Abstract

Platform-based businesses (“platforms”) have sought to design websites, apps, and interfaces to addict and manipulate users. They intentionally stimulate the release of dopamine in users’ brains, which creates addiction akin to gambling. As examples, reports indicate that Instagram withholds notifying users of “likes” until later so as to increase their dopamine intake—known as a “variable reward schedule.” Or Twitter’s app which opens with a blue screen and pulsating bird: the interface, while intended to appear like its loading, builds a positive feedback loop based on anticipation. Perhaps the most addictive design is Snapchat’s “streak” which has increased attention spent on the platform by 40%. In capturing and maintaining attention, companies increase the amount of time spent and data created (the chief commodity of the digital economy) on their platforms.
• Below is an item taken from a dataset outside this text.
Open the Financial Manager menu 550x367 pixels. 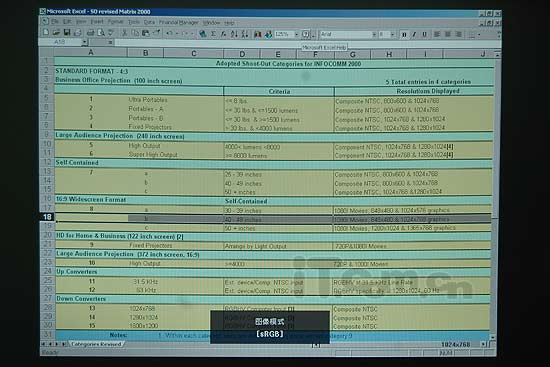coord(179,22)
Once attention is gained, platforms can then exploit their users’ cognitive vulnerabilities in the form of “dark patterns,” which are described as subtle design choices meant to guide users towards adopting behaviors sought by the platform, and other forms of online manipulation. The brilliance of online manipulation is that it makes interactions on the platform—as well as the sharing of one’s photos, messages, geolocation, and contacts—appear like exercises of free will. This threatens an aspect of privacy called “decisional privacy,” referring one’s ability to make choices free of coercion. This Article argues that consumer welfare diminishes when technology is designed to extract wealth from consumers in a manner eroding decisional privacy. Given the lack of regulations on this point, we show that market power and exclusionary strategies enable platforms to adopt dark patterns and other manipulative techniques. The problem is that antitrust has typically viewed efforts to coax consumers as a form of competition or even procompetitive behavior. To us, online manipulation erodes the ability of consumers to act rationally, which empowers platforms to extract wealth and build market power without doing so on the merits. If digital markets were more competitive, market forces would create competition over privacy lines as well as disseminate information about dark patterns, enhancing consumer welfare. We thus insist that courts must not only settle the debate about whether privacy accords with antitrust’s framework—it does—but also recognize the importance of decisional privacy.